Golden Ratio in Regular Pentagon

The golden ratio, $\phi=\displaystyle\frac{1+\sqrt{5}}{2},$ makes frequent and often unexpected appearance in geometry. Regular pentagon - the pentagram - is one of the places where the golden ratio appears in abundance.

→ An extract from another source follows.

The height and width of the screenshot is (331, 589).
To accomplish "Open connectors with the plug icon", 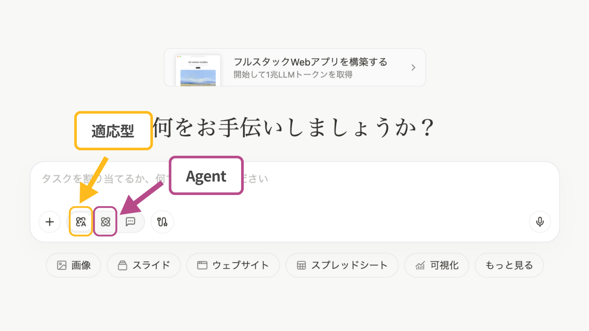I will [162, 222].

Golden ratio in regular pentagon

To mention a few (some of which have been proved elsewhere, others are straightforward):

$\displaystyle\frac{DE}{EX}=\frac{EX}{XY}=\frac{UV}{XY}=\frac{EY}{EX}=\frac{BE}{AE}=\phi.$

Most recently Dao Thanh Oai posted an observation at the CutTheKntMath facebook page that in the following diagram $\displaystyle\frac{FB}{FA}=\phi ,$

Golden ratio in regular pentagon - extra

for $EF\perp DE.$ An easy proof is obtained by angle chasing. Observe that $\angle AED=108^{\circ},$ making $\angle AEF=18^{\circ}.$ Now draw $EB.$

Golden ratio in regular pentagon - extra, solution

Note that $\angle BEF=18^{\circ}$ also, from which $EF$ is the bisector of $\angle AEB.$ Using the property of angles bisectors, $\displaystyle\frac{BF}{AF}=\frac{BE}{AE}=\phi.$

If $F'$ is t he intersection of $DE$ and $AB,$ then also $\displaystyle\frac{BF'}{AF'}=\phi,$ since $EF'$ is the external angle bisector in $\Delta ABE.$

Golden ratio in regular pentagon - extra, #2

Further, there are multiple additional occurences of the Golden Ratio. For example, in the diagram

Golden Ratio in Pentagon: Once More - Problem and Solution

we have

$\displaystyle\frac{EF+CF}{DF}= \frac{FA + FD}{FE} = \frac{FC - FA}{FB},$

where $F\;$ may very widely.

Tran Quang Hung came up with an overlooked occurence of the Golden Ratio in a regular pentagon:

Another Golden Ratio in Regular Pentagon

Then, $\displaystyle\frac{ON}{QN}=\frac{PR}{QR}=\varphi.\;$ The details are in a separate page.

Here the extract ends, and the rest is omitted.